5 Lessons in Storytelling With Data
It has been a while since I have sat down to write. Honestly, it is a combination of things: busyness, writer's block to a certain extent, and also coming up with a catchy enough topic that I thought would resonate with people. Leave it to a book to inspire me, and the one that has inspired this post shares the title of this blog. Storytelling With Data is an excellent book written by an ex-Google People Analytics director, Cole Nussbaumer Knaflic.
Before I get into some of the things I learned in the book, I want to take some time to introduce a new addition to the Industrial Insight family, Ben Still. Ben came highly recommended by someone I trust who told me "This is the guy you need to hire." I can already see why he told me that and am proud to have him as part of the team.

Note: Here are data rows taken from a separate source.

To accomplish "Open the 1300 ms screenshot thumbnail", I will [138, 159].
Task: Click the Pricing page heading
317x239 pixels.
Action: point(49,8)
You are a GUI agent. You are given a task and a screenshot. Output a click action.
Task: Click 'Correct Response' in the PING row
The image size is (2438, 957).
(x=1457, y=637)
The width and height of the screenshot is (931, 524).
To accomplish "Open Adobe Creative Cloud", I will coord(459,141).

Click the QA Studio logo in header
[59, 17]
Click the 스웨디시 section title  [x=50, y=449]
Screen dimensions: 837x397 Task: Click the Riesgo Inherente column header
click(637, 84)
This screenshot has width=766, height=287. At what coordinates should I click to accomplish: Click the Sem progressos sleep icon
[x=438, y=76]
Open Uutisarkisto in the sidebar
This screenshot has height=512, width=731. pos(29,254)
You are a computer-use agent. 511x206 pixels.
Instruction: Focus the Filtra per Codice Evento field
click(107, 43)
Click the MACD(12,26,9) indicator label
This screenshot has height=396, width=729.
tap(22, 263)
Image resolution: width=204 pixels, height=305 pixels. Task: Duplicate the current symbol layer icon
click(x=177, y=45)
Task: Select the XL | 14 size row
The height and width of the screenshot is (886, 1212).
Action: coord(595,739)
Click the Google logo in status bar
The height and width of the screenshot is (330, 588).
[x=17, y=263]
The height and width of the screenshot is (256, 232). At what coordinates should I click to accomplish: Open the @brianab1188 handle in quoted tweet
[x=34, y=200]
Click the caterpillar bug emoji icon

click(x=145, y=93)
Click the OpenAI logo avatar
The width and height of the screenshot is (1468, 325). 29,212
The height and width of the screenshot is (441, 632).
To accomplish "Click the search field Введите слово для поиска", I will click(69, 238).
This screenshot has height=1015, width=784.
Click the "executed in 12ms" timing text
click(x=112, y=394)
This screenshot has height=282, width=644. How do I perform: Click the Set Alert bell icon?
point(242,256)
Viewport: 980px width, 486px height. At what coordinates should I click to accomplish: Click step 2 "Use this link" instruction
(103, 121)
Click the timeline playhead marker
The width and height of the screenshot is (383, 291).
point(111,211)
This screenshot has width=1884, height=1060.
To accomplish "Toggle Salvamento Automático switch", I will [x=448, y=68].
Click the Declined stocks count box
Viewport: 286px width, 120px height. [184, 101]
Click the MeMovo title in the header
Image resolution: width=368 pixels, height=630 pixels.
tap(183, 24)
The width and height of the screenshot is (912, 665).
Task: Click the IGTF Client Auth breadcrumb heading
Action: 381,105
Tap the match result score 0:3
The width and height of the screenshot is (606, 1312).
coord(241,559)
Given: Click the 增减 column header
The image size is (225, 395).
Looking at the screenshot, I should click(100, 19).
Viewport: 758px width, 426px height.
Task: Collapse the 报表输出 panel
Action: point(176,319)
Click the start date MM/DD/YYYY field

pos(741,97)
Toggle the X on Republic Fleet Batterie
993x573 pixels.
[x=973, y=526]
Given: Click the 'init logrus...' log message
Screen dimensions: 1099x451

Ben was a Control Systems Engineer for Shaw Industries in their corporate automation and controls department and has a degree in Electrical Engineering from Clemson University. He has experience with automation systems on the plant floor as well as collecting process data and transforming it into informative visualizations, reports, and alerts. Some of the data systems and IoT tools he is experienced with are: Splunk, Ignition, MQTT, Kafka, Nifi, various historians, PLC programming, and multiple programming languages. He also enjoys being a part if the maker community, using devices like the Raspberry Pi, Arduino-based microcontrollers, and 3D printers to solve problems for fun and the Plant floor.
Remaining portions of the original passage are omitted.